**THE TASK**
Where a line contains the word "agent", copy that line from the records below.

(Pixel coordinate grounding data)

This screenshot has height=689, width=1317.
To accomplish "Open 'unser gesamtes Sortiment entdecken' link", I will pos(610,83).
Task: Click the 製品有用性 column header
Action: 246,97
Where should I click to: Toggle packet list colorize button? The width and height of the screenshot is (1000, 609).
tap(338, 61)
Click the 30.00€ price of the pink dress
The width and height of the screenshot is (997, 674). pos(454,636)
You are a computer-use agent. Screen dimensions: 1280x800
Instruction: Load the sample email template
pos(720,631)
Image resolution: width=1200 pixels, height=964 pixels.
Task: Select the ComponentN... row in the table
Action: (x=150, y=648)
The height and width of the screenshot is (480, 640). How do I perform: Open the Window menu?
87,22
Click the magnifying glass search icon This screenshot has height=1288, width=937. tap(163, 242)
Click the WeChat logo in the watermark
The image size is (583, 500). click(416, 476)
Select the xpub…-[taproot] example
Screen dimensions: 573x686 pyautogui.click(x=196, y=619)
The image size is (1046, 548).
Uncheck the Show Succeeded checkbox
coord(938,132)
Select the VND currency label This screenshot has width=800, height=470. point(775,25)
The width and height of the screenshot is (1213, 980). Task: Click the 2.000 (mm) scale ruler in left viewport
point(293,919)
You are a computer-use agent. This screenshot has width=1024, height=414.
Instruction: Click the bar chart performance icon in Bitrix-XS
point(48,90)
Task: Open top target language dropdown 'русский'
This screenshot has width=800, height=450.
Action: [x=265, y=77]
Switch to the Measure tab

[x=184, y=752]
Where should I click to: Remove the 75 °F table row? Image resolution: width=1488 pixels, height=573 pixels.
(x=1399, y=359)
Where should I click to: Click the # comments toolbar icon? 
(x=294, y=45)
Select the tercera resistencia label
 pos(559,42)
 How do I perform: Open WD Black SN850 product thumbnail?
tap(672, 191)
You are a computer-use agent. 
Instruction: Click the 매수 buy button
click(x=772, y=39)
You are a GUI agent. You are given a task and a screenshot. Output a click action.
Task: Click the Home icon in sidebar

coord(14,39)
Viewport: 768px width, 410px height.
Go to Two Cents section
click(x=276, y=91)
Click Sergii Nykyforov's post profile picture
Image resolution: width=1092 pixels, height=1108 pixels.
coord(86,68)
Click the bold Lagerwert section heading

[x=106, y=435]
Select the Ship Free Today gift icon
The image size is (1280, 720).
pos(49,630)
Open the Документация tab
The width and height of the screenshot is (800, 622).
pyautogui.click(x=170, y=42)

**OUTPUT**
You are a computer-use agent. Screen dimensions: 1280x800
You are a computer-use agent. This screenshot has width=1024, height=414.
You are a computer-use agent. 
You are a GUI agent. You are given a task and a screenshot. Output a click action.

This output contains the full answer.